Shaping Voluntary Placement of the Nose in the Mask
When ready to train with the mask, turn the mask inside out, so that it looks flatter, and is less of an enclosed object for your cat to put its sensitive nose into. Two masks are provided with your AeroKat* chamber, so this turned mask is the spare, which becomes your training mask. Lure the nose into the mask by placing food [which may be treats] in the hole at the back. As your cat places its nose in the mask, click, and gently push the food forward, so your cat can access it to eat.
Lure and Mark
Now we can start to shape voluntary approaches. Lure with food a few times, to shape interest in the mask. This time, mark the nose-in-mask behaviour with a click, take the food out of the mask and feed. After a few repetitions of this, move to offering the mask without food in it, marking nose-in-mask and rewarding away from mask.
Increasing Confidence in the Mask
When your cat is confident with placing their nose in the inside-out mask, you can progress to offering the mask back to its normal enclosed shape, and then add on the next piece of the chamber. Initially, with each new step, use food to lure interest, clicking as your cat places its nose into the mask, and then feeding outside the mask following each click. After a few repetitions, reduce the lure, so that your cat is placing their nose in the mask, without food in it.
When your cat is confident, stop luring completely. Continue to shape for increasing confidence with placing the nose in the mask, always clicking for nose-in, and feeding outside the mask. If at any stage, your cat no longer offers nose-in-mask, go back to luring, making things easier for a just few repetitions. Remember, this should always be a voluntary behaviour, with your cat remaining comfortable and in control.
Add-On the Chamber
We then present the assembled chamber.
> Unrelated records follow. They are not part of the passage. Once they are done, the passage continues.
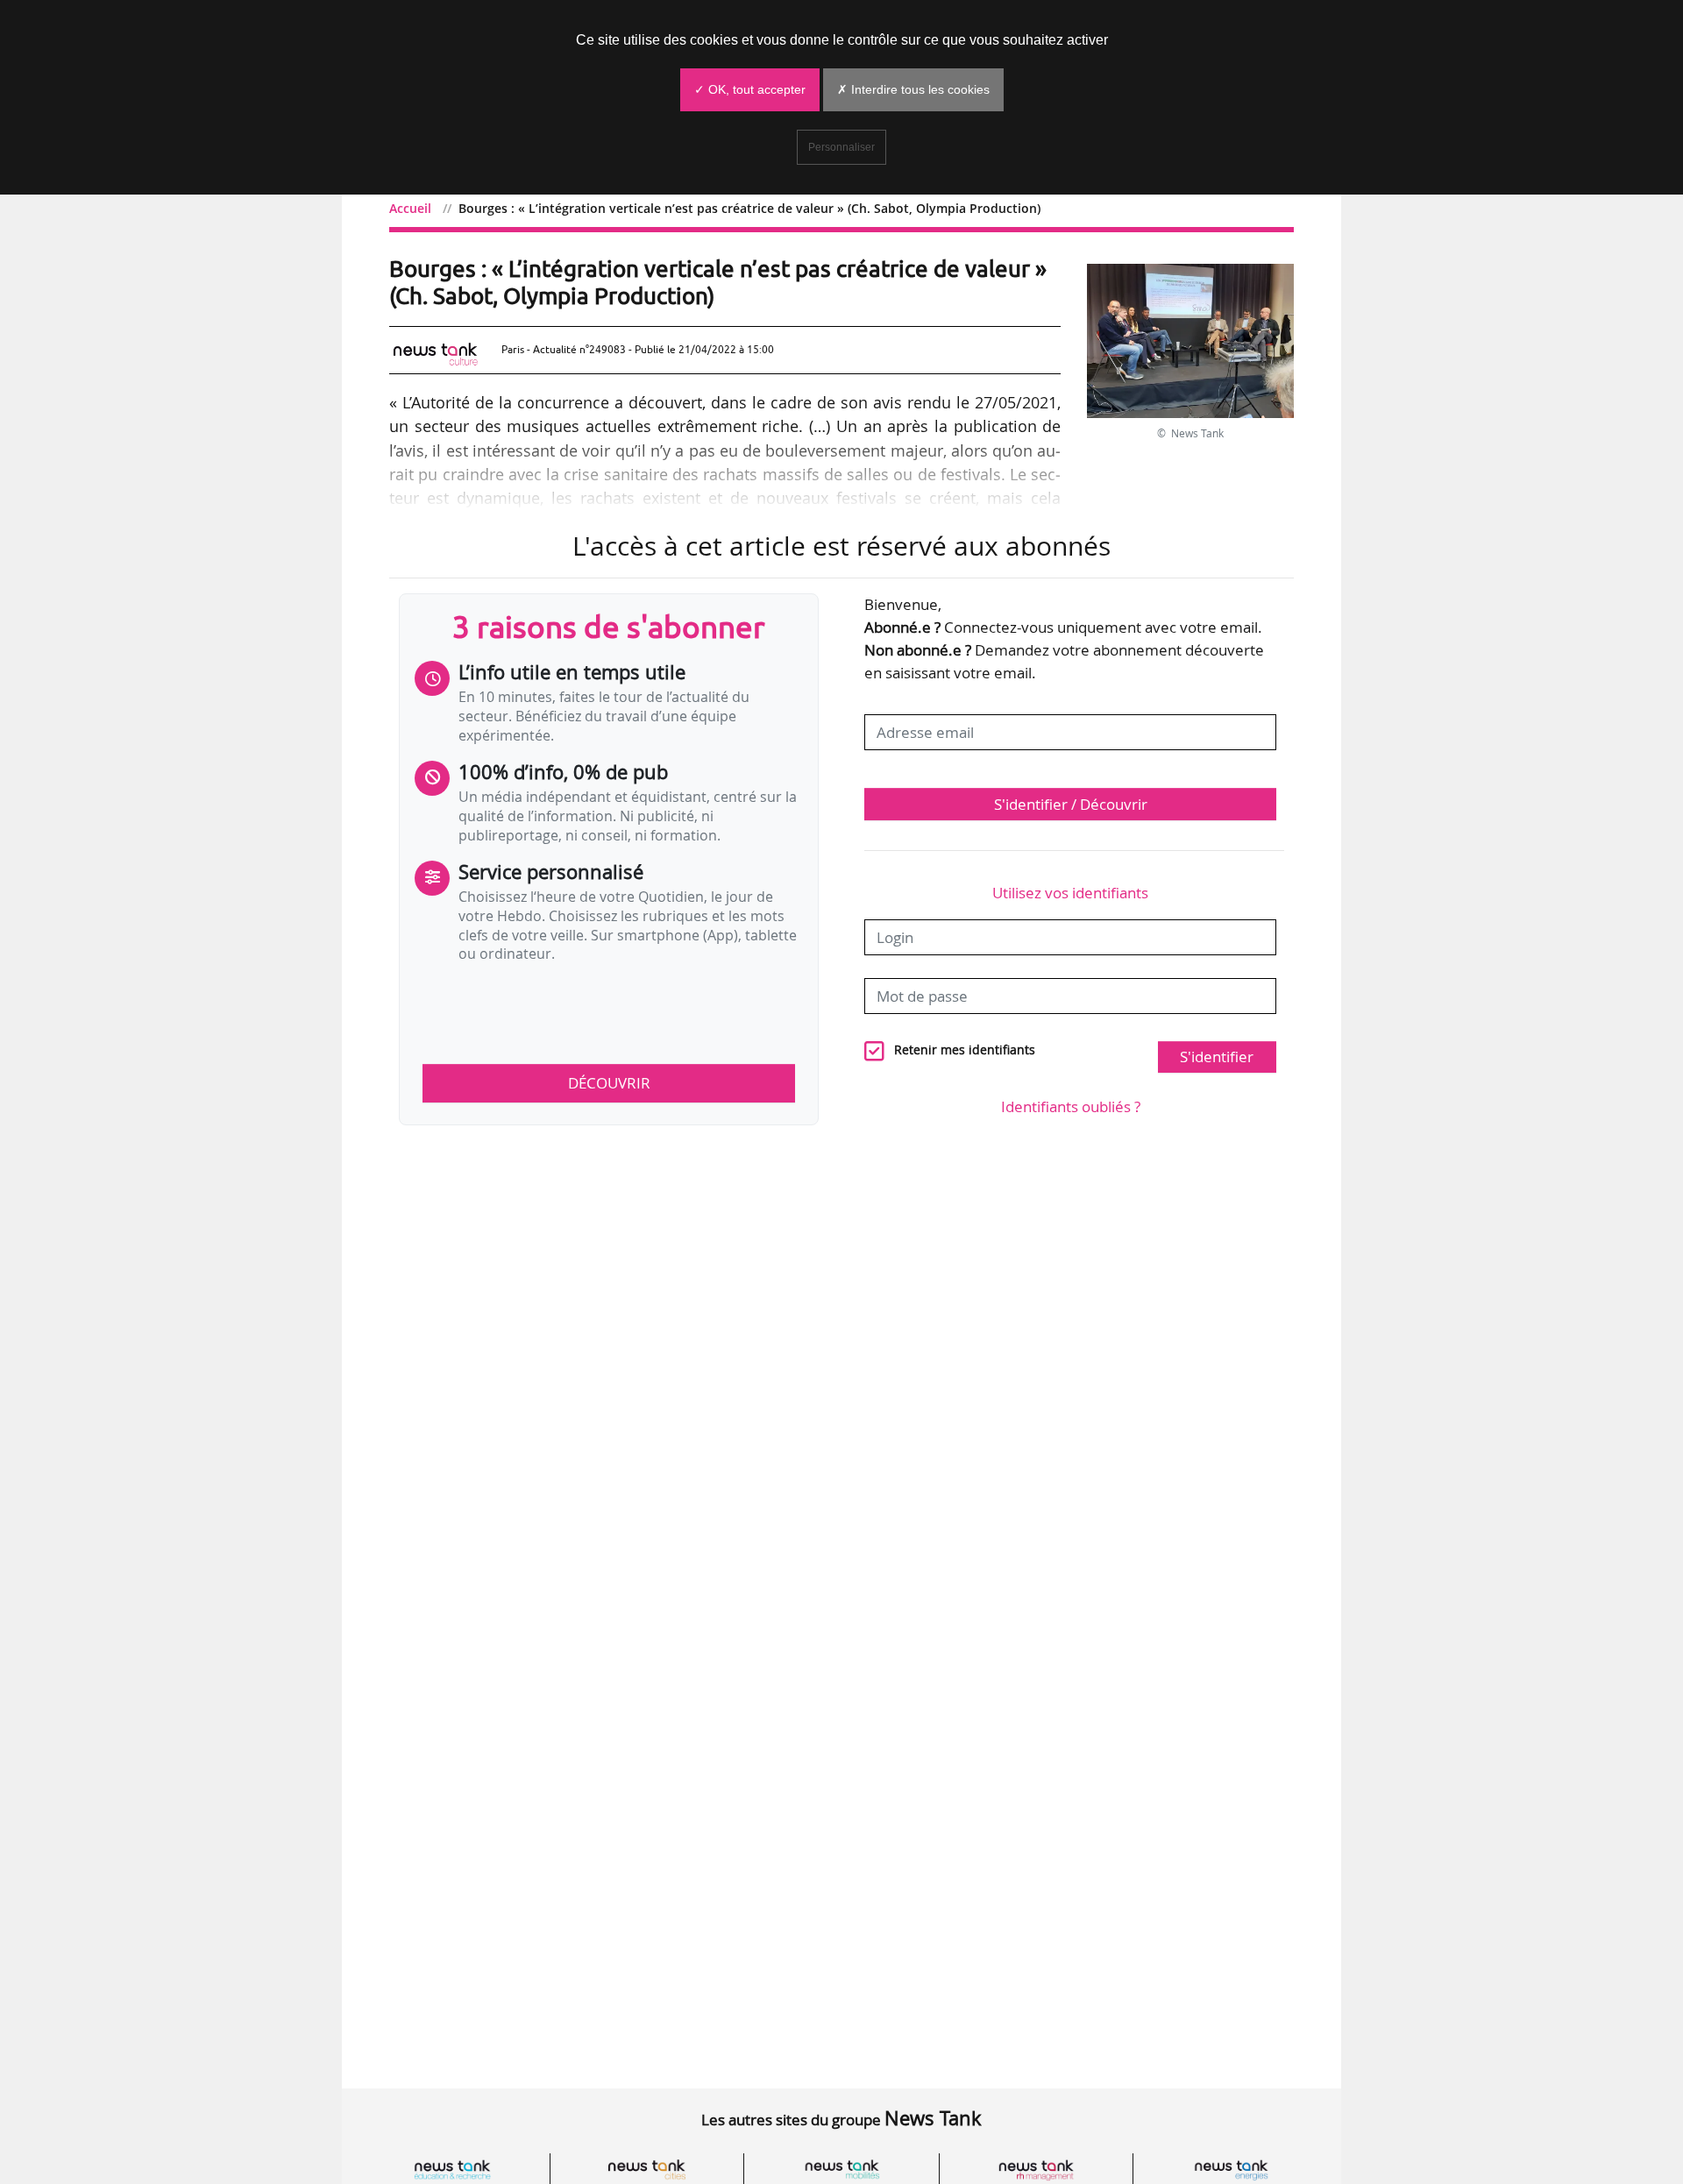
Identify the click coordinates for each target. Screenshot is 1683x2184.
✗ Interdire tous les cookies (913, 89)
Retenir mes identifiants (964, 1050)
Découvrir (609, 1083)
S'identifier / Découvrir (1070, 804)
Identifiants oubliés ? (1070, 1106)
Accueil (410, 208)
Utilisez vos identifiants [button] (1070, 893)
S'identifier (1216, 1056)
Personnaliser (841, 147)
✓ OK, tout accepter (750, 89)
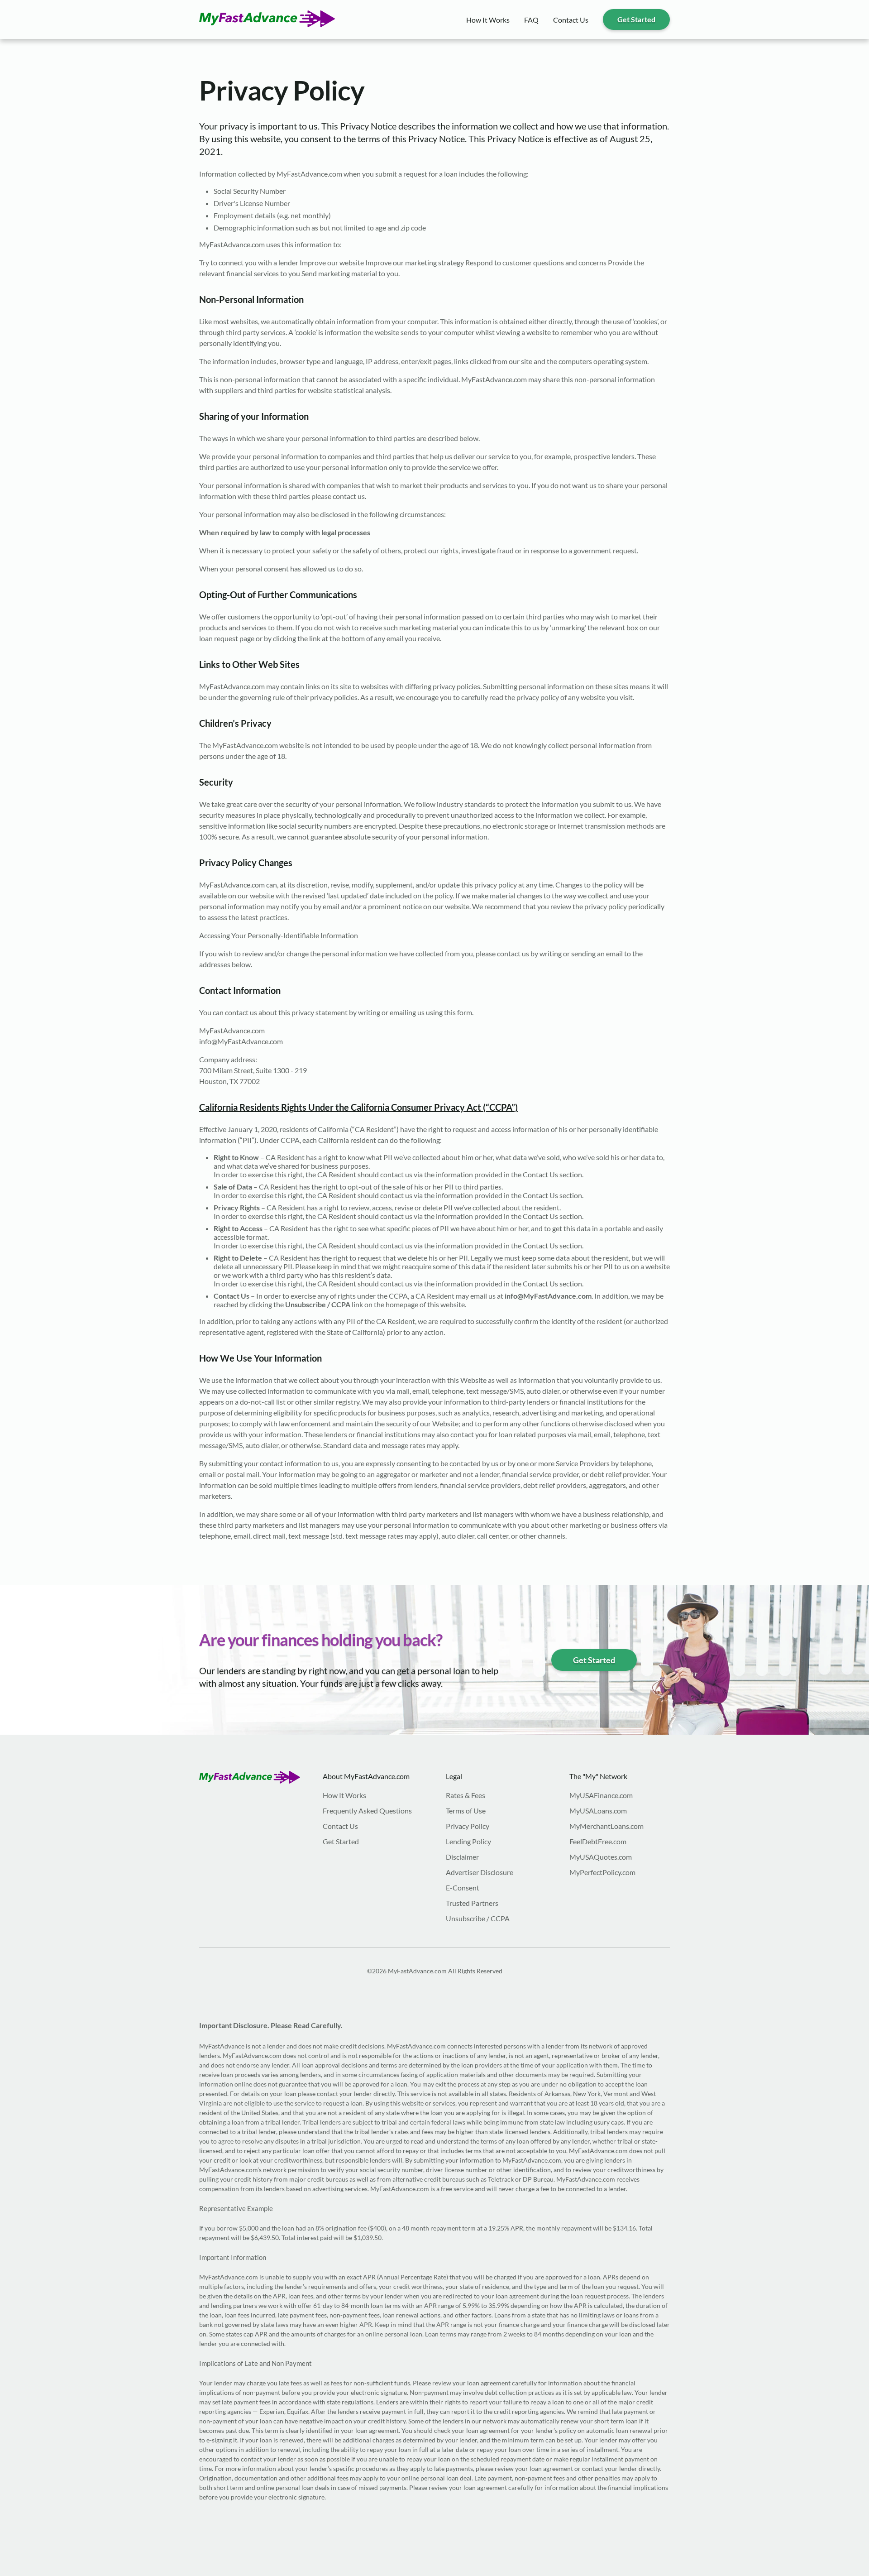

As this is new, use food in the chamber initially. Click when your cat voluntarily places its nose in the mask, and then release food from chamber for cat to eat. Gradually diminish the use of the lure until it is no longer needed.
Ensuring Interactions are Voluntary and Positive
To give your cat maximal control, and ensure that interactions with the chamber are voluntary, add a cue. This is an invitation to your cat to take part - a signal to tell them that, if they choose to approach and place their nose in the mask, rewards are available.
The cue can be verbal (e.g. “mask”) or visual (e.g. a gentle finger tap on the mask).
Add the cue when your cat is already comfortable placing its nose in the mask and will predictably do so. Do so by saying “mask”, or tapping the mask, just before your cat decides to place its nose in.
If your cat doesn’t respond to the cue – it may be that it is not well enough understood, or that the behaviour may not be learned yet. Your cat may also be tired or distracted, full of food, or the food may not be perceived to be of high enough value to your cat. This is worth assessing at each step. The cue should not be repeated if your cat does not respond, and the mask should never be forced towards your cat. Simply take a break, go back to something easier, then build back to where you feel the behaviour is well understood by your cat before trying again.
Keep Your Cat Comfortable
At all times during training, watch out for your cat’s comfort and voluntary participation. Take training steps slowly. If in doubt stop (for example if there is tail-twitching or food-grabbing; if your cat seems distracted or tired; or if they are avoiding training or the chamber). Ask yourself is your cat actively participating? Do they choose to approach, and seem engaged? Do they seem relaxed and are welcoming the food? If so, time for step 4: teaching your cat to hold its face in the AeroKat* Chamber for the duration of its treatment. Always be sure that your cat is happy, engaged and in control.